A BoE report, however, said the clearing house of the London Metal Exchange (LME) ran down nearly its full default fund under a stress test of its base metals service.
The LME was forced to halt nickel trading and cancel trades in early March after prices doubled to more than $100,000 per tonne in a surge sources blamed on short covering by one of the world's top producers.
Central counterparties operating in London are a key part of the global financial system's plumbing, due to their role in helping to clear trades between major financial institutions.
"While the stress test was exploratory, with no pass-fail assessments, the results are evidence of the overall resilience of the UK CCPs," BoE Deputy Governor Jon Cunliffe said in a statement.
The BoE said it checked whether the CCPs were resilient to a market stress scenario and to the simultaneous default of the two largest clearing member groups.
"While results vary across CCPs, no CCP experienced full depletion of prefunded financial resources or a negative liquidity balance," the BoE said.
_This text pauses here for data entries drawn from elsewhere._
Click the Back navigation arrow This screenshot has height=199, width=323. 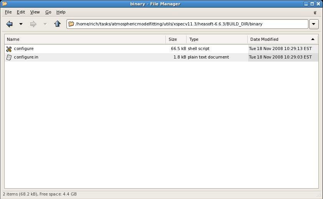tap(10, 24)
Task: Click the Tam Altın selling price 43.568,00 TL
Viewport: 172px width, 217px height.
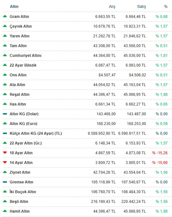Action: 135,46
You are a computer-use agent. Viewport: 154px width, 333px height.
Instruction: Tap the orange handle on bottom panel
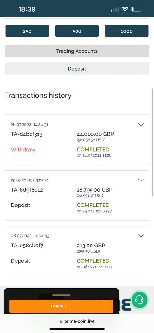point(61,295)
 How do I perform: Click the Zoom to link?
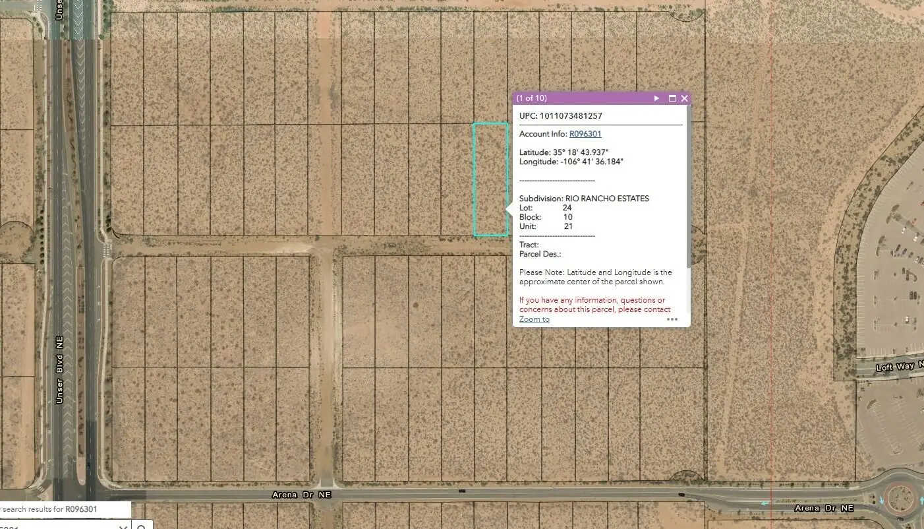(534, 319)
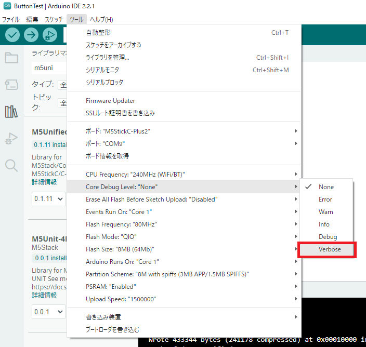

"One CCP Clearing Service (LME Base), losses result in close to full depletion of the default fund when the bank’s estimates of concentration costs are included," the report said.
British financial regulators including the BoE launched a sweeping probe in April into how the LME suspended nickel trading and the LME also commissioned its own independent review.
The BoE's CCP exercise started in October 2021 and was designed to be as severe as the worst historical market stress scenario experienced by each CCP up to that point.
Recent weeks have witnessed record falls in some British government bond prices, and forced the BoE to stabilise the market due to the risk of a fire sale by liability-driven investment (LDI) funds used by the pensions industry.
"We will engage these CCPs on our findings, which will help the Bank target its supervision and inform CCPs' approach to risk management," Cunliffe said.